Fastest reads: one explicit read transaction

db.transaction(MDB::RDONLY) do |txn, dbi|
  a = MDB.get(txn, dbi, 1.to_bin)
  b = MDB.get(txn, dbi, 2.to_bin)
end

Fastest bulk reads: multi_get

values = db.multi_get([1.to_bin, 2.to_bin, 3.to_bin])
# => ["Alice", "Bob", "Carol"]

Fastest full scan: .each

db.each do |key, value|
  puts "#{key.to_fix} = #{value}"
end

.each uses a cursor internally and is the fastest iteration API.


Fastest prefix scan: .each_prefix

db.each_prefix("user:") do |key, value|
  ...
end

Speed

mruby-lmdb preserves LMDB’s performance model inside mruby. When you use the fast paths (db.transaction, .each, .each_prefix, .multi_get, .batch_put), you get multi‑million ops/sec throughput.

All numbers below come from the same benchmark workload used across C, Python, Node.js, and mruby:

  • 10,000 keys
  • 100‑byte values
  • identical flags (NOSYNC | NOMETASYNC | NOSUBDIR)
  • identical mapsize (256 MB)
  • identical key patterns
  • identical prefix‑scan pattern
  • identical cursor‑based full scan

mruby‑lmdb Performance

Operation Time Throughput
Write (1 txn each) 20 ms 485,699 ops/s
Write (1 txn total) 6 ms 1,435,279 ops/s
Read (1 txn each) 5 ms 1,677,519 ops/s
Read (1 txn total) 0 ms 10,529,562 ops/s
Prefix scan (10k) 0 ms 10,589,451 ops/s

Comparison

Language Bulk Write Bulk Read Prefix Scan
C (native) 3.9M ops/s 85M ops/s 60M ops/s
Python 1.5M ops/s 6.1M ops/s 3.9M ops/s
Node.js 0.9M ops/s 1.0M ops/s 1.2M ops/s
mruby‑lmdb 1.4M ops/s 10.5M ops/s 10.6M ops/s

Interpretation

  • mruby‑lmdb is faster than Python and Node.js for bulk reads and prefix scans
  • mruby‑lmdb reaches 10+ million ops/sec in optimal patterns
  • even the slow path (one txn per op) is hundreds of thousands of ops/sec
  • LMDB’s performance characteristics survive intact inside mruby

How to hit the fast path

Benchmark operation Fastest mruby‑lmdb API
Write (1 txn total) db.transaction or db.batch_put
Read (1 txn total) db.transaction(MDB::RDONLY)

- [GIVEN RECORDS]
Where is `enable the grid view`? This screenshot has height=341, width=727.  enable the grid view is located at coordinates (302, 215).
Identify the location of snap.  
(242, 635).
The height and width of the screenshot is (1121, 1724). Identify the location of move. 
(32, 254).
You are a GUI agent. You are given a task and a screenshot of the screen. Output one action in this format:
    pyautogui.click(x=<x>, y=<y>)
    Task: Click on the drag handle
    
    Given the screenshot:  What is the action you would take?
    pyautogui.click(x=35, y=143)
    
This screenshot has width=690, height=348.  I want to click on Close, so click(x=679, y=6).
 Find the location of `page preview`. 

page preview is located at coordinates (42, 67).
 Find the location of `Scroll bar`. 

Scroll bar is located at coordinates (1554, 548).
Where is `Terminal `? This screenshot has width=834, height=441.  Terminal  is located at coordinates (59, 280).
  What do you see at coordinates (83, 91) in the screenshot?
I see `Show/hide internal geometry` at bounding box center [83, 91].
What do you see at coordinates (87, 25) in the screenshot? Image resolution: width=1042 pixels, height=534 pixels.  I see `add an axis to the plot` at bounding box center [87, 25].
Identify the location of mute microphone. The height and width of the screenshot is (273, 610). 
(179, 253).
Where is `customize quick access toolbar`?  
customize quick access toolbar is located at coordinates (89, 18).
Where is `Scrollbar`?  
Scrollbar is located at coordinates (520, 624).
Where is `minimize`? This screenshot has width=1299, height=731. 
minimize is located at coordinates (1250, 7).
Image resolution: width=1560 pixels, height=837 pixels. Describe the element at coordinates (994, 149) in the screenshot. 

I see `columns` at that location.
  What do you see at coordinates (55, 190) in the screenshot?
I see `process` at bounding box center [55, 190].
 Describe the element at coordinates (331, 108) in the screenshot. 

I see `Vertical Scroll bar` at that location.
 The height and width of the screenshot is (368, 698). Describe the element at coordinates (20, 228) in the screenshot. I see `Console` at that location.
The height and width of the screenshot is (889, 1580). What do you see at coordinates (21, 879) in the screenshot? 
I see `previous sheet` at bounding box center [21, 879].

- [INSTRUCTIONS]
**a.** In the mruby-lmdb performance notes, what does .each use internally?
**b.** Set down word for word the part of the mruby-lmdb performance notes that begins at the words "Fastest reads: one" and ends after the words "MDB.get(txn, dbi, 2.to_bin)".
The items above are separate material and have nothing to do with the mruby-lmdb performance notes.

- [ANSWERS TO THE PROBLEMS]
**a.** A cursor.

**b.**
Fastest reads: one explicit read transaction

db.transaction(MDB::RDONLY) do |txn, dbi|
  a = MDB.get(txn, dbi, 1.to_bin)
  b = MDB.get(txn, dbi, 2.to_bin)